Records supplied:

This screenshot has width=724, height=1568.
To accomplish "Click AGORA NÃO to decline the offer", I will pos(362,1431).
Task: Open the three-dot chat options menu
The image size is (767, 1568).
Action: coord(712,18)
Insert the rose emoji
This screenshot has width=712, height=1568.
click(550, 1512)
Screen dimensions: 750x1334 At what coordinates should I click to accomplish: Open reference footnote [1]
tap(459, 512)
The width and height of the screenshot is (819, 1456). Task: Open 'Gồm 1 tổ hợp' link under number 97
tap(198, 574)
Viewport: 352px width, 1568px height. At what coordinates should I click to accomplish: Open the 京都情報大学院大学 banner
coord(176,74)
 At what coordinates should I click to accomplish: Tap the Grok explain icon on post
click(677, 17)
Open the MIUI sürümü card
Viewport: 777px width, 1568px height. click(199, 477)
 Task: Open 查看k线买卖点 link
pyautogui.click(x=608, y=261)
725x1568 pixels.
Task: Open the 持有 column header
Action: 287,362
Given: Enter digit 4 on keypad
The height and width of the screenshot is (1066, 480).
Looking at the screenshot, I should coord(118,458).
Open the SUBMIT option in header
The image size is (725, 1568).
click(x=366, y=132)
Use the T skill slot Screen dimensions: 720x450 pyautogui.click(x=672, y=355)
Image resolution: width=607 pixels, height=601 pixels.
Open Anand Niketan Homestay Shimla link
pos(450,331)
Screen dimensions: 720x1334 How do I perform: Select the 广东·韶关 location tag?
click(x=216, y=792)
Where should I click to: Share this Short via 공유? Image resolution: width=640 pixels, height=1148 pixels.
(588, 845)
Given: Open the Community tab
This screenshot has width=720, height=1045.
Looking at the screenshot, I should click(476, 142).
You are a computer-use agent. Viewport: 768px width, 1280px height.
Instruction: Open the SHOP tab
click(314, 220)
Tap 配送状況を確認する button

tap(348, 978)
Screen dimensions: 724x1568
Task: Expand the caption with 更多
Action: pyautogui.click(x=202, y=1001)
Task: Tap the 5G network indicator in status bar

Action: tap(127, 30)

Task details: Rewrite the material from the line that has "Viewport: 352px width, 1568px" through the end, swapping "coordinates" for "spot" and leaving everything else unchanged.

Response:
Viewport: 352px width, 1568px height. At what spot should I click to accomplish: Open the 京都情報大学院大学 banner
coord(176,74)
 At what spot should I click to accomplish: Tap the Grok explain icon on post
click(677, 17)
Open the MIUI sürümü card
Viewport: 777px width, 1568px height. click(199, 477)
 Task: Open 查看k线买卖点 link
pyautogui.click(x=608, y=261)
725x1568 pixels.
Task: Open the 持有 column header
Action: 287,362
Given: Enter digit 4 on keypad
The height and width of the screenshot is (1066, 480).
Looking at the screenshot, I should coord(118,458).
Open the SUBMIT option in header
The image size is (725, 1568).
click(x=366, y=132)
Use the T skill slot Screen dimensions: 720x450 pyautogui.click(x=672, y=355)
Image resolution: width=607 pixels, height=601 pixels.
Open Anand Niketan Homestay Shimla link
pos(450,331)
Screen dimensions: 720x1334 How do I perform: Select the 广东·韶关 location tag?
click(x=216, y=792)
Where should I click to: Share this Short via 공유? Image resolution: width=640 pixels, height=1148 pixels.
(588, 845)
Given: Open the Community tab
This screenshot has width=720, height=1045.
Looking at the screenshot, I should click(476, 142).
You are a computer-use agent. Viewport: 768px width, 1280px height.
Instruction: Open the SHOP tab
click(314, 220)
Tap 配送状況を確認する button

tap(348, 978)
Screen dimensions: 724x1568
Task: Expand the caption with 更多
Action: pyautogui.click(x=202, y=1001)
Task: Tap the 5G network indicator in status bar

Action: tap(127, 30)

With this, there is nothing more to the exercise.